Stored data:
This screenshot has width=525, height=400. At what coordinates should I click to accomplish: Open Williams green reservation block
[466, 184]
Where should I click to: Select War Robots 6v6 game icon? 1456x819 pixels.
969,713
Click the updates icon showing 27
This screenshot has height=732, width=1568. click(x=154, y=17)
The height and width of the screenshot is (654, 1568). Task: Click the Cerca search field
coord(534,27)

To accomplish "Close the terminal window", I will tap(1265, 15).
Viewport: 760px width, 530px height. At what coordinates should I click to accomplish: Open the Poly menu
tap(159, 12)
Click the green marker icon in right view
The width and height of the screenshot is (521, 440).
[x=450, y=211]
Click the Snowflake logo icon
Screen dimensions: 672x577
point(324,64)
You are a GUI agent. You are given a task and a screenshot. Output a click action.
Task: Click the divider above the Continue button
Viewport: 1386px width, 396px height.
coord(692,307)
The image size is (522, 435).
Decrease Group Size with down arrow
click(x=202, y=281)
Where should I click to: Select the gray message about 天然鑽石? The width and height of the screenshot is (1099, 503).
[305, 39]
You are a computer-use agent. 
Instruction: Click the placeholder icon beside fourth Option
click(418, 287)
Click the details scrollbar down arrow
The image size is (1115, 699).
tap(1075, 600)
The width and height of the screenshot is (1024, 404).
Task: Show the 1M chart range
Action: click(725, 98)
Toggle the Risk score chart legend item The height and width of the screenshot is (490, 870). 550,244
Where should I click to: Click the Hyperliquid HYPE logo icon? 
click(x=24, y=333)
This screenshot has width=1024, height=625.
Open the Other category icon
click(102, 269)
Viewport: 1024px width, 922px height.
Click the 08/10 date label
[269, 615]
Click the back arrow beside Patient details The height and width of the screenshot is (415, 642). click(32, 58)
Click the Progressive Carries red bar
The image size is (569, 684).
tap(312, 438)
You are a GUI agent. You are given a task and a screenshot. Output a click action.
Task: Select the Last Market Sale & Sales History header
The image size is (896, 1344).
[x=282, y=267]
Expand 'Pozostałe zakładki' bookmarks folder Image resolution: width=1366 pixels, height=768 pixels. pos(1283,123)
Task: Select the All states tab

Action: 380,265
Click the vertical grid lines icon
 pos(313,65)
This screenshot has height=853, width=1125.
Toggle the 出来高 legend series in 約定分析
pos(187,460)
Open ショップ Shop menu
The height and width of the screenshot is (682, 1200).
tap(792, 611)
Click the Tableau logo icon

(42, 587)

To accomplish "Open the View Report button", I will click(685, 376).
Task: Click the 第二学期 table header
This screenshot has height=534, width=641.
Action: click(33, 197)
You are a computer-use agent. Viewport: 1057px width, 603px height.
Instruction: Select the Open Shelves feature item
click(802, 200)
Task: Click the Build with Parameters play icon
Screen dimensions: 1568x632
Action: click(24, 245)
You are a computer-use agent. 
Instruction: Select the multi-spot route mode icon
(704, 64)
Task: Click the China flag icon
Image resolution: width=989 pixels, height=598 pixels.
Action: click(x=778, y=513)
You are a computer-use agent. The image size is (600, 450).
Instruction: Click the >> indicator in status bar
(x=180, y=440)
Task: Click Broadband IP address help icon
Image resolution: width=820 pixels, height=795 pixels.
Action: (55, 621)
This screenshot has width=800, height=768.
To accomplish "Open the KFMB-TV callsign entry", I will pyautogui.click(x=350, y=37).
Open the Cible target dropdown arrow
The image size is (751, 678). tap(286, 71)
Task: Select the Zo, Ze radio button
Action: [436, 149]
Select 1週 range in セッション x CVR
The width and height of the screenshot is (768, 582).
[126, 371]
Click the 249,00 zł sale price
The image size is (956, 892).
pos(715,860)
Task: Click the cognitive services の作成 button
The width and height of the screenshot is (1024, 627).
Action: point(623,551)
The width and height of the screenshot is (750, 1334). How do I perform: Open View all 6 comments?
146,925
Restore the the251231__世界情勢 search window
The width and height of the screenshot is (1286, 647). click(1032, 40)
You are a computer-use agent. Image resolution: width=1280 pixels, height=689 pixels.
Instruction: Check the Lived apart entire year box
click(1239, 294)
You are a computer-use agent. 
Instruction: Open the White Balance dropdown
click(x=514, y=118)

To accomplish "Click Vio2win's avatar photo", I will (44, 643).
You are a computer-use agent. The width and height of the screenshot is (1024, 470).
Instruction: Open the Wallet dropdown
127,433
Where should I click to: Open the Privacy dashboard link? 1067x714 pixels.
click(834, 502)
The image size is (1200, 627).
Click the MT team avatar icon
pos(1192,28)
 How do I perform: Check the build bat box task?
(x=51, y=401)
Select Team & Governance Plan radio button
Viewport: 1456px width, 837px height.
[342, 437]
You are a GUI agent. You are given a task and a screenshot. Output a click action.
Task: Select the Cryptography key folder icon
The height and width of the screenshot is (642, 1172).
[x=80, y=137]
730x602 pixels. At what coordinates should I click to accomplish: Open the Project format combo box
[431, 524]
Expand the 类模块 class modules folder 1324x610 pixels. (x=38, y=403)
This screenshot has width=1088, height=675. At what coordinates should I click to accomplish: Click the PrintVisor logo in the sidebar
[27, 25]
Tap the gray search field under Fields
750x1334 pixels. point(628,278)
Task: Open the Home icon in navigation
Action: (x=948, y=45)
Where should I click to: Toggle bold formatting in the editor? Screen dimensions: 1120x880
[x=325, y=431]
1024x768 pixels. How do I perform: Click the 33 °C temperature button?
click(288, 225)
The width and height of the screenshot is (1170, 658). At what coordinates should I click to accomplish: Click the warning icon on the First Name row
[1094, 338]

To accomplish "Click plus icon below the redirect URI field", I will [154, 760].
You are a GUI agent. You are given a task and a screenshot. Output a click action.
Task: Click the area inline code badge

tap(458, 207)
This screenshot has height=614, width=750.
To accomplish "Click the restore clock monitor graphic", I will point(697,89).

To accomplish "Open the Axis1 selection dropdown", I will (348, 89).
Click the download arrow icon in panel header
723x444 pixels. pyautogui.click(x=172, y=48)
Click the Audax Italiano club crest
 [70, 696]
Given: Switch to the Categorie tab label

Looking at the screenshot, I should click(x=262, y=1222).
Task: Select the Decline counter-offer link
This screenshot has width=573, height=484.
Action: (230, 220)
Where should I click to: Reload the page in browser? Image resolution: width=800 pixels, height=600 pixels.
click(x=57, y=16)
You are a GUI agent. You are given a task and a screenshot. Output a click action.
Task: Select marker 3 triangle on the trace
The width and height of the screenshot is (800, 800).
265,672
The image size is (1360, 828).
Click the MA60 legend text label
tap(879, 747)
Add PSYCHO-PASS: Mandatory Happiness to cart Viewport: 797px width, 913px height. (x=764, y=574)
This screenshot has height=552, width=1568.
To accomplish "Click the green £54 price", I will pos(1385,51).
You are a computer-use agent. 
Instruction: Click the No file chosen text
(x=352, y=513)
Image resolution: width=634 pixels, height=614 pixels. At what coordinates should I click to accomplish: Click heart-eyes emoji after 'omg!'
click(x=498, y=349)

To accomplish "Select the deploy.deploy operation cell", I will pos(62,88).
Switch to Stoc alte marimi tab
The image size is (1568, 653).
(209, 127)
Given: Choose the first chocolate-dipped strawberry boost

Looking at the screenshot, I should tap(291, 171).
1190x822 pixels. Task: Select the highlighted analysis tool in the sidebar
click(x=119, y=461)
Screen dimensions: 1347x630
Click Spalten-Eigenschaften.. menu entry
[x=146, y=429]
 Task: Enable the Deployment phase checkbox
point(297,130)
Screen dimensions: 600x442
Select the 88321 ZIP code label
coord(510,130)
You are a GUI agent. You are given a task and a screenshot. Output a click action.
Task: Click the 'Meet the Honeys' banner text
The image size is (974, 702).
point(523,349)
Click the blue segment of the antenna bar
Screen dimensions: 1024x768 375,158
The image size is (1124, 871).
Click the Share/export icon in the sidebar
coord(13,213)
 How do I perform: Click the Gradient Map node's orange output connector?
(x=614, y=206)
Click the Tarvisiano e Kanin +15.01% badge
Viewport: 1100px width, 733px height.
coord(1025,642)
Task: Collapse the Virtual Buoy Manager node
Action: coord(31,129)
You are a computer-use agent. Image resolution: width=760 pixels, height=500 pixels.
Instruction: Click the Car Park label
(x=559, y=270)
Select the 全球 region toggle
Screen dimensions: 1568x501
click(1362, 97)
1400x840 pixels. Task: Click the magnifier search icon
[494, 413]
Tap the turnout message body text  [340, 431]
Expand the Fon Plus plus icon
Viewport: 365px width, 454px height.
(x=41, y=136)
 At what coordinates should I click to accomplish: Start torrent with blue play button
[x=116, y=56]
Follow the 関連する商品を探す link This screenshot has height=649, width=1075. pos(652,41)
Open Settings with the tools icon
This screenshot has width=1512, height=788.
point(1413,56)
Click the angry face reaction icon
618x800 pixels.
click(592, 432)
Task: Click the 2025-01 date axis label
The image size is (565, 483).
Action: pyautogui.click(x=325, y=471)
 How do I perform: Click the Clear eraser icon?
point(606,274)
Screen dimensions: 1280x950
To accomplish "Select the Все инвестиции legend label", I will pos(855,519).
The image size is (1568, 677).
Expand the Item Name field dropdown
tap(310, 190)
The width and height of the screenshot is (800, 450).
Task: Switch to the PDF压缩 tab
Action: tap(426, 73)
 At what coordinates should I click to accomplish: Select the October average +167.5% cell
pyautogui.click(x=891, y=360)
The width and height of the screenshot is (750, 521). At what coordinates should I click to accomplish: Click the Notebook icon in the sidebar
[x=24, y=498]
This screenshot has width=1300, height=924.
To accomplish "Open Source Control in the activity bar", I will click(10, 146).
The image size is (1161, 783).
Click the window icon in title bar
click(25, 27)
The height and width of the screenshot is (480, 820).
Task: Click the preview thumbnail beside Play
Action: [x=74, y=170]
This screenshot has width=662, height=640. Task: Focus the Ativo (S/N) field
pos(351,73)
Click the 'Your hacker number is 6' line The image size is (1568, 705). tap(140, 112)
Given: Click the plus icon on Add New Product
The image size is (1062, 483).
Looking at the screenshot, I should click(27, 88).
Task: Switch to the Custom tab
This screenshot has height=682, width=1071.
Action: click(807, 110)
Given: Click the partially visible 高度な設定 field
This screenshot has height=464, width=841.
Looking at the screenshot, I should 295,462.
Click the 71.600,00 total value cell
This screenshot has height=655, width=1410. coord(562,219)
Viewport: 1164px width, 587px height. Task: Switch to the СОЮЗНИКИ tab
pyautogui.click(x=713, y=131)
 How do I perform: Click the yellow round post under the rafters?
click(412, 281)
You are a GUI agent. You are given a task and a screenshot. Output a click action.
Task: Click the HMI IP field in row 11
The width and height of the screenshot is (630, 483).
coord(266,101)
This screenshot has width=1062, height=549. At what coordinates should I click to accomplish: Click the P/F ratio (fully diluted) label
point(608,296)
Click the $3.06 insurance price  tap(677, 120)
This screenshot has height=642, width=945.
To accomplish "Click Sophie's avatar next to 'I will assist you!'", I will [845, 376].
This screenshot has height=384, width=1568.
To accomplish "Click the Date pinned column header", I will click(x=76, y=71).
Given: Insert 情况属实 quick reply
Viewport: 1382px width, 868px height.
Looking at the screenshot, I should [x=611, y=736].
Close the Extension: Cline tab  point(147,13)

Problem description:
All that is needed is the exact run of lines above from the line containing "Click Spalten-Eigenschaften.. menu entry" through the line containing "You are a computer-use agent. Image resolution: width=760", both of them included.

Solution for this problem:
Click Spalten-Eigenschaften.. menu entry
[x=146, y=429]
 Task: Enable the Deployment phase checkbox
point(297,130)
Screen dimensions: 600x442
Select the 88321 ZIP code label
coord(510,130)
You are a GUI agent. You are given a task and a screenshot. Output a click action.
Task: Click the 'Meet the Honeys' banner text
The image size is (974, 702).
point(523,349)
Click the blue segment of the antenna bar
Screen dimensions: 1024x768 375,158
The image size is (1124, 871).
Click the Share/export icon in the sidebar
coord(13,213)
 How do I perform: Click the Gradient Map node's orange output connector?
(x=614, y=206)
Click the Tarvisiano e Kanin +15.01% badge
Viewport: 1100px width, 733px height.
coord(1025,642)
Task: Collapse the Virtual Buoy Manager node
Action: coord(31,129)
You are a computer-use agent. Image resolution: width=760 pixels, height=500 pixels.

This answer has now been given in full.